Trevor Paglen's Blank Spots on the Map was very good, and a novel approach to geography. Greg Grandin's Fordlandia is very, very good. Shane Harris' The Watchers was disappointing, while Mark Halperin's Game Change was predictably cheesy--there's a book that should be shot and put out of its misery. Max Blumenthal's Republican Gomorrah was pretty good, even if the 2010 election sort of contradicted his basic premise. Human Smoke by Nicholson Baker is a quirky history in one of oddest and effective historical formats in years. Philip Shenon's The Commission is just too much inside baseball and not nearly enough about the 9/11 report itself. Charlie Pierce's Idiot America was pretty good, and more thoughtful than I expected. Finally found an old, used copy of Angus Mackenzie's Secrets, which is his exploration of how the CIA and the FBI tried to destroy the underground newspapers of the `60s and `70s and then hid the proof. Tim Weiner's Legacy of Ashes more or less confirms what many have been suggesting for decades about the CIA--it's not doing its primary job very well and it's hopelessly politicized.
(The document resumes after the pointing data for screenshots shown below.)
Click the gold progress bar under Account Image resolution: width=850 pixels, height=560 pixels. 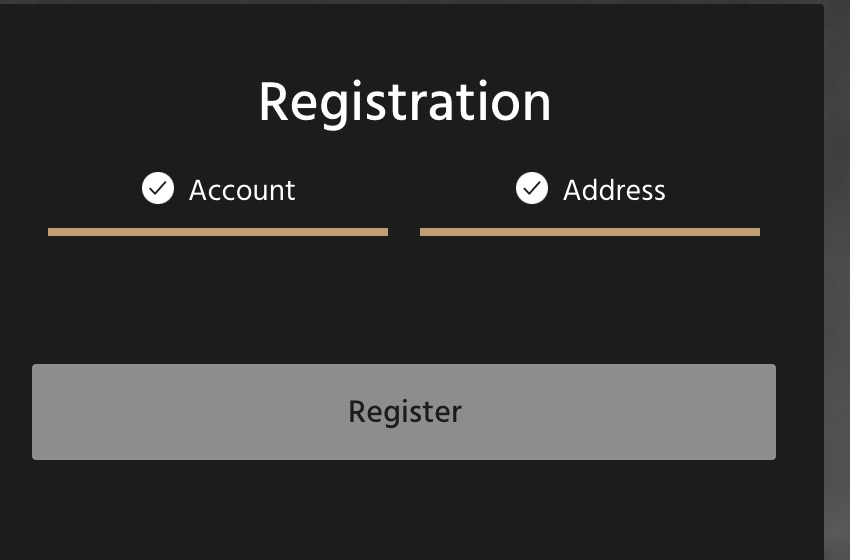[218, 232]
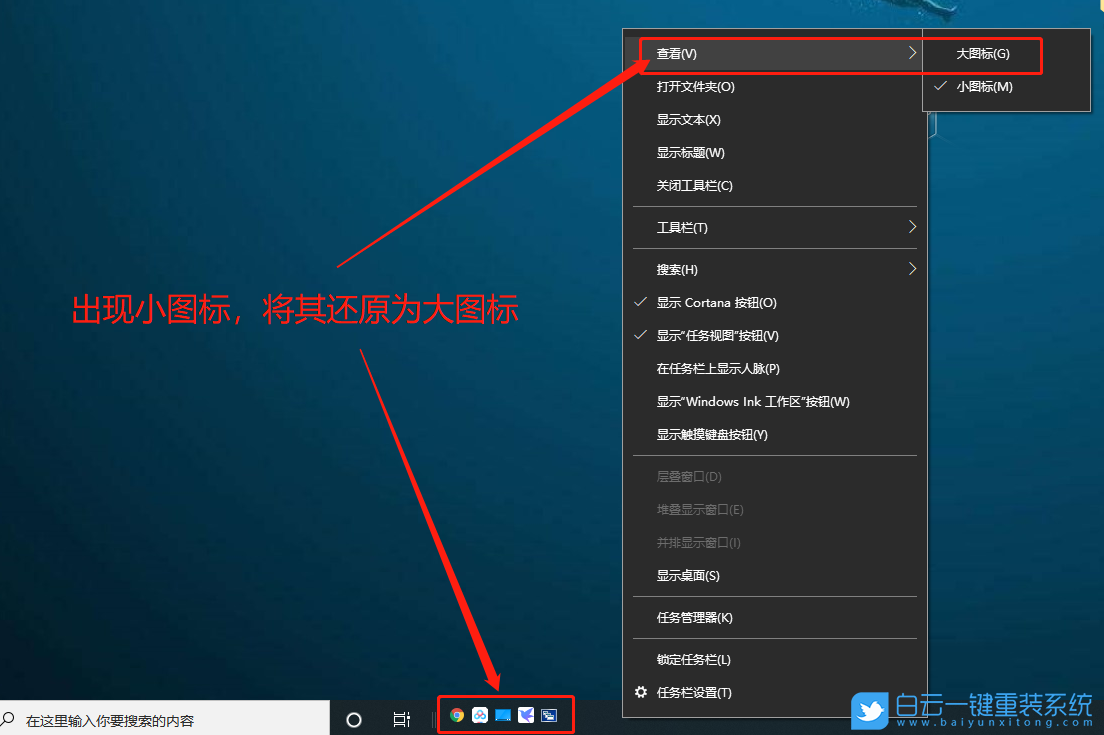This screenshot has height=735, width=1104.
Task: Click the Task View icon on the taskbar
Action: (401, 717)
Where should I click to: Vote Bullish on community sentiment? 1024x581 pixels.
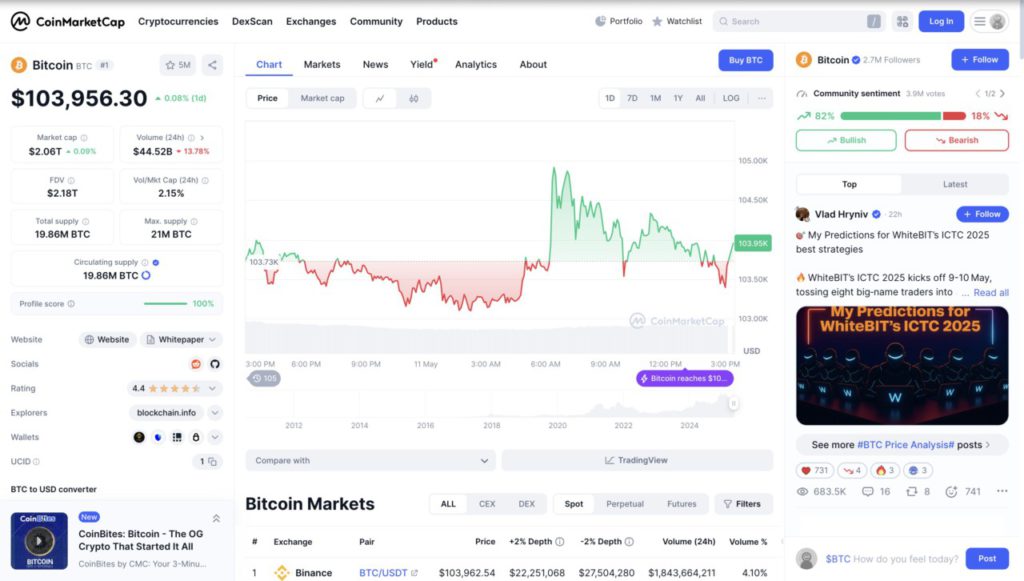pos(845,140)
James Douglass' JFK and the Unspeakable is worth the read, but with a caution that it occasionally strays into territory that doesn't bolster his principal argument, and strains credulity.

JDM said...

Ai least get to the grade crossing correction section? Jones Beach development? Wish Belle Moskowitz and Al Smith were alive today.

Anonymous said...

this effed up RH on safari.

kevin philips american theocracy, should be required reading-in 2006. don't bother w/ part 2 tho.
up to f in my 1891 EB set. gotta get back to the orations.
pansypoo

Unknown said...

George Orwell, of course. I particularly like "Shooting an Elephant," and "Politics and the English Language," but almost anything is good (except 1984 and Animal Farm).

dalton periphery said...

Our Mutual Friend? My favorite Dickens! And how could you read Dragon Tattoo without going on to the next, and the next? I just fell in love with Lisbeth Salander, though the creepy s/m/misogynist stuff going in the first novel was hard to take...Battle Cry, huh- were you involved over at T.N.Coates' place, the group reading?
Just started William Gibson's latest, Zero History, beginning well, just finished Hiassen's latest, Star Island, despite a bad review by Lance Mannion, concurrently reading R.Hugh's Barcelona, and an old John McPhee, Pieces of the Frame. Another best of this past year, btw, was Bill Bryson's Short History Of Nearly Everything.